◆ Required work ◆
Entries follow. Give back exactly the lines starting at the one containing "Candado Doble Traba" and ending at the one containing "Climate 008 (Whoops) (1023, 470)", and no other lines.

[Opening Data records section]

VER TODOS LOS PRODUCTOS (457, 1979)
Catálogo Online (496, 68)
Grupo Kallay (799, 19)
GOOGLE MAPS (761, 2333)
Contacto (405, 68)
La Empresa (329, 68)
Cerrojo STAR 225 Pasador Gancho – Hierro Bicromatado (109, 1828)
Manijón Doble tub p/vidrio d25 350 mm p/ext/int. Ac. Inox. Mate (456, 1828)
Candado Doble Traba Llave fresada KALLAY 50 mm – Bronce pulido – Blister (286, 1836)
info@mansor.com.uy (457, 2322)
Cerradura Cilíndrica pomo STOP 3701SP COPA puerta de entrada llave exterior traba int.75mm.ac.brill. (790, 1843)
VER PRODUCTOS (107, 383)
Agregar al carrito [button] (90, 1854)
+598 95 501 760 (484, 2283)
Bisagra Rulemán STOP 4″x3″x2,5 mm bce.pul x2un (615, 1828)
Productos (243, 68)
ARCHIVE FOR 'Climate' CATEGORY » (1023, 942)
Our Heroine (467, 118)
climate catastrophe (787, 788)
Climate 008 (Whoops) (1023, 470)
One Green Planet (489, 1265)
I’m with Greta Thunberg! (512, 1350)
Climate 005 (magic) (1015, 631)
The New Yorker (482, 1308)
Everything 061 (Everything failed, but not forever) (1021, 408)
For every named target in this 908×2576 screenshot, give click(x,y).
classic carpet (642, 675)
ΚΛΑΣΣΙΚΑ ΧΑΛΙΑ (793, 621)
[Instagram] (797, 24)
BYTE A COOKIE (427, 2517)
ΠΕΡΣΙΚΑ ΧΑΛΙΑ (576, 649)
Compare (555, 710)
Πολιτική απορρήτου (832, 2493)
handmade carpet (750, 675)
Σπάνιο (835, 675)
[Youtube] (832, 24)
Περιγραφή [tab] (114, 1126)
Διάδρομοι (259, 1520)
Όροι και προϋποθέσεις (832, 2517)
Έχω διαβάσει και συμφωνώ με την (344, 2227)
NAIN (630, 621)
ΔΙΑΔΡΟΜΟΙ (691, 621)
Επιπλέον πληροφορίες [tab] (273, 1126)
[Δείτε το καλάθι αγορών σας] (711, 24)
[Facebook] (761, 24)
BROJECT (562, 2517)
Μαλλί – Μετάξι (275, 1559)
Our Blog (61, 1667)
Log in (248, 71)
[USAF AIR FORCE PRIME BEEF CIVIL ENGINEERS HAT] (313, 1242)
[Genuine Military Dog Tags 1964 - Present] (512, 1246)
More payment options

[Closing Data records section]

◆ Answer space ◆
Candado Doble Traba Llave fresada KALLAY 50 mm – Bronce pulido – Blister (286, 1836)
info@mansor.com.uy (457, 2322)
Cerradura Cilíndrica pomo STOP 3701SP COPA puerta de entrada llave exterior traba int.75mm.ac.brill. (790, 1843)
VER PRODUCTOS (107, 383)
Agregar al carrito [button] (90, 1854)
+598 95 501 760 (484, 2283)
Bisagra Rulemán STOP 4″x3″x2,5 mm bce.pul x2un (615, 1828)
Productos (243, 68)
ARCHIVE FOR 'Climate' CATEGORY » (1023, 942)
Our Heroine (467, 118)
climate catastrophe (787, 788)
Climate 008 (Whoops) (1023, 470)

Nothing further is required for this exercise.